Output only the lines below from the one containing "The image size is (1269, 591)." to the one containing "1024x467 pixels.", exactly as written, both ends kept.

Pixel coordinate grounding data
----------------

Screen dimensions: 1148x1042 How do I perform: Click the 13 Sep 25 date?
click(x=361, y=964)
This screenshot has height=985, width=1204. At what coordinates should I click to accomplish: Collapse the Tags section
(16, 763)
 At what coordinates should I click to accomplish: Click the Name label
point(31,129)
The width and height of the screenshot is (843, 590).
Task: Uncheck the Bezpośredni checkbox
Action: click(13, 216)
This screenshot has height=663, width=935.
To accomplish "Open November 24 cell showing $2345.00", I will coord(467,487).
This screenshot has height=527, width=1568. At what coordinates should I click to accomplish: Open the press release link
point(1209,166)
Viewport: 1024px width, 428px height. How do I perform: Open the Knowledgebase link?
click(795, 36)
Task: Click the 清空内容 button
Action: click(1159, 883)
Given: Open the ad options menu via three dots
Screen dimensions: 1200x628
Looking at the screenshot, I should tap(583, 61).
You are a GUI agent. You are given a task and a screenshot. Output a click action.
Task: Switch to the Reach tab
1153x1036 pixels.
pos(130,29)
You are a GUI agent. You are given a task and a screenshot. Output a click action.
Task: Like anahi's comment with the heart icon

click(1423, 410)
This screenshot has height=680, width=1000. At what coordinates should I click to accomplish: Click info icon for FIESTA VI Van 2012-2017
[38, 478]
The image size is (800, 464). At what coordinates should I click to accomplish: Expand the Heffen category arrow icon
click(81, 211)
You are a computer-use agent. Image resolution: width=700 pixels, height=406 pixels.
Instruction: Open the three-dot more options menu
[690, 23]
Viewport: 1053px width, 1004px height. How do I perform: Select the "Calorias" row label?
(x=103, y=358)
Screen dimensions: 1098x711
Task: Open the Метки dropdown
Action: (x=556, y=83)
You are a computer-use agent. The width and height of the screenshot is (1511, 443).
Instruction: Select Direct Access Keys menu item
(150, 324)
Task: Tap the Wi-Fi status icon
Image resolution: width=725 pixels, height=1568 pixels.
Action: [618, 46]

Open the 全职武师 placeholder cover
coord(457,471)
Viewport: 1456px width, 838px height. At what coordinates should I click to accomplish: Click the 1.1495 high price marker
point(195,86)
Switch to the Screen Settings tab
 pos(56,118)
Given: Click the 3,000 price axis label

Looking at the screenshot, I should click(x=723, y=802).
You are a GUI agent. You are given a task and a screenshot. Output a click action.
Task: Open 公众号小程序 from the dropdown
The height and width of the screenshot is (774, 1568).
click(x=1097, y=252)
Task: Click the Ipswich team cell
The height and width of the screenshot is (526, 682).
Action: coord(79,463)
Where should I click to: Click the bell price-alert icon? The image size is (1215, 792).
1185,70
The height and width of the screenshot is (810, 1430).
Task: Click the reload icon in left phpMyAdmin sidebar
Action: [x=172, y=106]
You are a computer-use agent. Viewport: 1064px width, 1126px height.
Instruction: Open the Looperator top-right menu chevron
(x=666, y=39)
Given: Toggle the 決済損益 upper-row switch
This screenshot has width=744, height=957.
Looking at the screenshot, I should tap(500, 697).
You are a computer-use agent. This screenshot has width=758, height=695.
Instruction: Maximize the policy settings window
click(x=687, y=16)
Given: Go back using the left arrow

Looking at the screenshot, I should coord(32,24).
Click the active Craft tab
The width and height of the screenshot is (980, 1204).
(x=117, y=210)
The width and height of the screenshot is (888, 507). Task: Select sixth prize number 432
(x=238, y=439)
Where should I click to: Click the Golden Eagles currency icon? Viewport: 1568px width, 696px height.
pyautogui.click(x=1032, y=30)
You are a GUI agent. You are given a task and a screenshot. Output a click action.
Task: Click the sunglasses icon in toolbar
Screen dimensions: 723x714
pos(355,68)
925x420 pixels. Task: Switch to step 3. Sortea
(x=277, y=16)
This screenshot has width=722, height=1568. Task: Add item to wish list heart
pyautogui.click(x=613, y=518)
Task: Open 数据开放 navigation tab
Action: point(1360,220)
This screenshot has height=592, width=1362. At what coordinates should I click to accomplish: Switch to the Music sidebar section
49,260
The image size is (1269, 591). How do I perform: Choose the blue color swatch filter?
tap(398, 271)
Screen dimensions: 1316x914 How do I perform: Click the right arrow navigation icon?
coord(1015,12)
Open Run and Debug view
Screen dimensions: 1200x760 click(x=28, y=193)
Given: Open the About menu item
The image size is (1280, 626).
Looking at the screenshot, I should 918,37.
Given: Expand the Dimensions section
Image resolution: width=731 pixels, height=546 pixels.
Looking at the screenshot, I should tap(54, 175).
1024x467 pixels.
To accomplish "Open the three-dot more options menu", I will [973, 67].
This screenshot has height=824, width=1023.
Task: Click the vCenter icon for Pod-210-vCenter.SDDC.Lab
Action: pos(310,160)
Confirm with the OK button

----------------

■ **Written solution**
The image size is (1269, 591). How do I perform: Choose the blue color swatch filter?
tap(398, 271)
Screen dimensions: 1316x914 How do I perform: Click the right arrow navigation icon?
coord(1015,12)
Open Run and Debug view
Screen dimensions: 1200x760 click(x=28, y=193)
Given: Open the About menu item
The image size is (1280, 626).
Looking at the screenshot, I should 918,37.
Given: Expand the Dimensions section
Image resolution: width=731 pixels, height=546 pixels.
Looking at the screenshot, I should tap(54, 175).
1024x467 pixels.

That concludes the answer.